Kemudian kolom KCV dipersiapkan secara packing kering. Vakum harus selalu
dinyalakan saat packing kolom. Bagian dasar kolom diisi dengan kertas saring, kemudian
sebanyak 13 gram silika dimasukkan sedikit demi sedikit dan dipadatkan. Selanjutnya ekstrak
yang sudah disalut dengan silika dimasukkan sedikit demi sedikit, dipadatkan, dan diratakan
permukaannya kemudian atasnya diberi kapas agar kolom packing tidak rusak sewaktu
penambahan fase gerak. Setelah kolom KCV siap, fase gerak pertama pada tabel I
dimasukkan, dan diambil fraksinya. Kemudian dilanjutkan dengan fase gerak berikutnya
secara berurutan. Sebelum memasukkan fase gerak berikutnya terlebih dahulu kolom
ditunggu hingga benar-benar kering dari fase gerak sebelumnya. Fase gerak yang dialirkan
dimulai dari fase gerak yang relatif non polar ke polar dan diperoleh 7 fraksi dari 7 macam
fase gerak. Setiap fraksi yang diperoleh dilakukan analisis kromatografi lapis tipis (KLT)
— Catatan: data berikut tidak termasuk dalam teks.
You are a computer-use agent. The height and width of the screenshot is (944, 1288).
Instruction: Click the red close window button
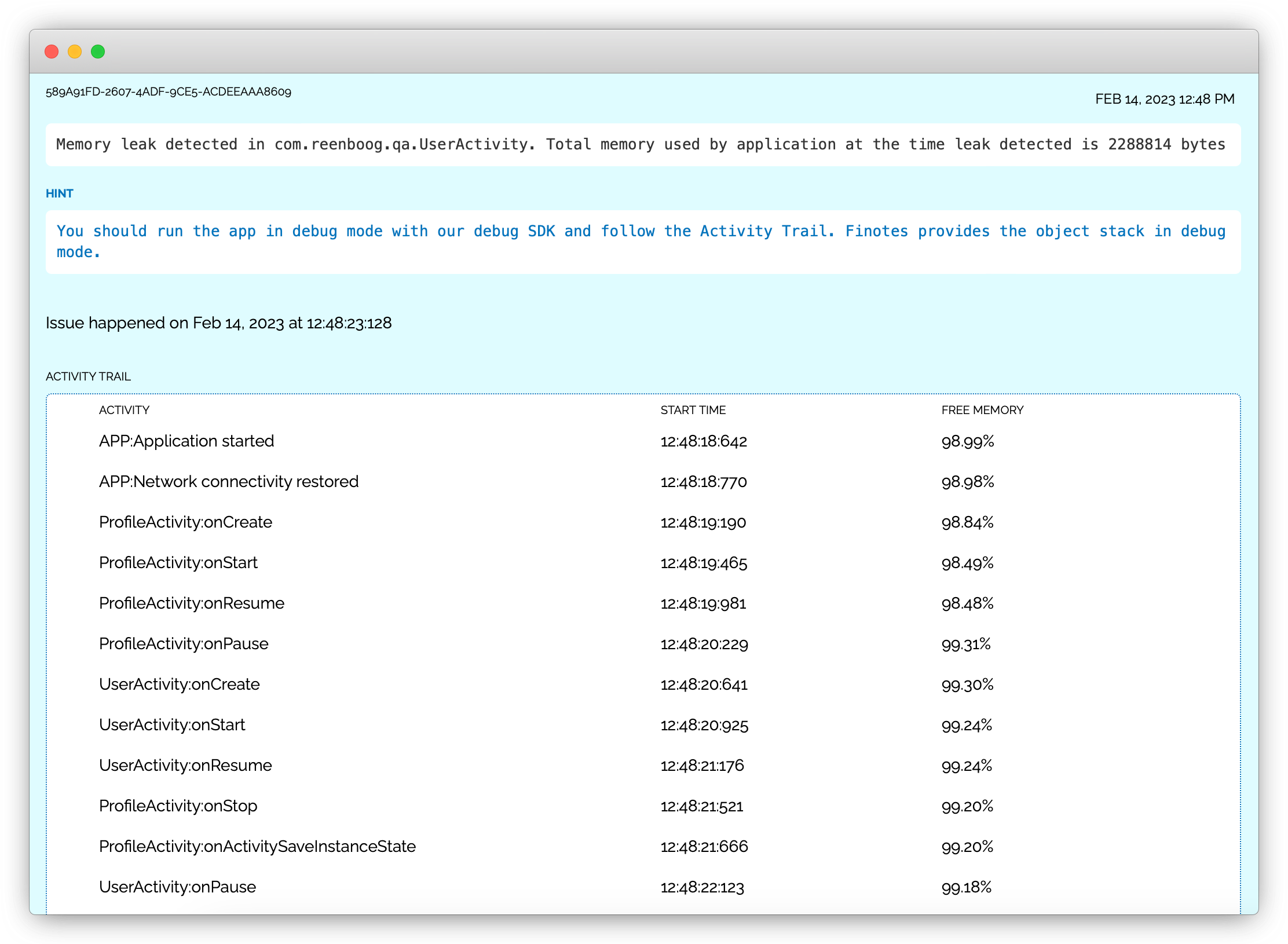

untuk mengetahui fraksi yang mengandung alkaloid. Fraksi yang mengandung alkaloid
diuapkan menggunakan cawan porselen di atas penangas air. Selanjutnya ditimbang dan
dihitung rendemennya.
Fraksi yang diperoleh dari hasil KCV diidentifikasi kandungan metabolitnya dengan
KLT. Sistem KLT yang digunakan yaitu fase normal dengan fase diam berupa silika gel 60
F254 dan fase gerak berupa etil asetat: metanol (1:5) v/v. Hasil KLT dilakukan identifikasi
bercak secara nondestruktif dengan menggunakan lampu UV 254 nm dan UV 366 nm dan
destruktif. Dari hasil identifikasi dapat diketahui fraksi yang mengandung alkaloid,
selanjutnya dilakukan uji pengendapan alkaloid untuk memastikan keberadaan alkaloid pada
fraksi tersebut. Fraksi tersebut dilarutkan dengan sedikit asam klorida 2N, dipindahkan ke
gelas arloji sebanyak 3 tetes dan direaksikan dengan larutan uji pengendapan yaitu Asam
Siliko Wolframat. Pada gelas arloji diamati terbentuk endapan atau tidak. Fraksi dikatakan
positif mengandung alkaloid jika terbentuk endapan.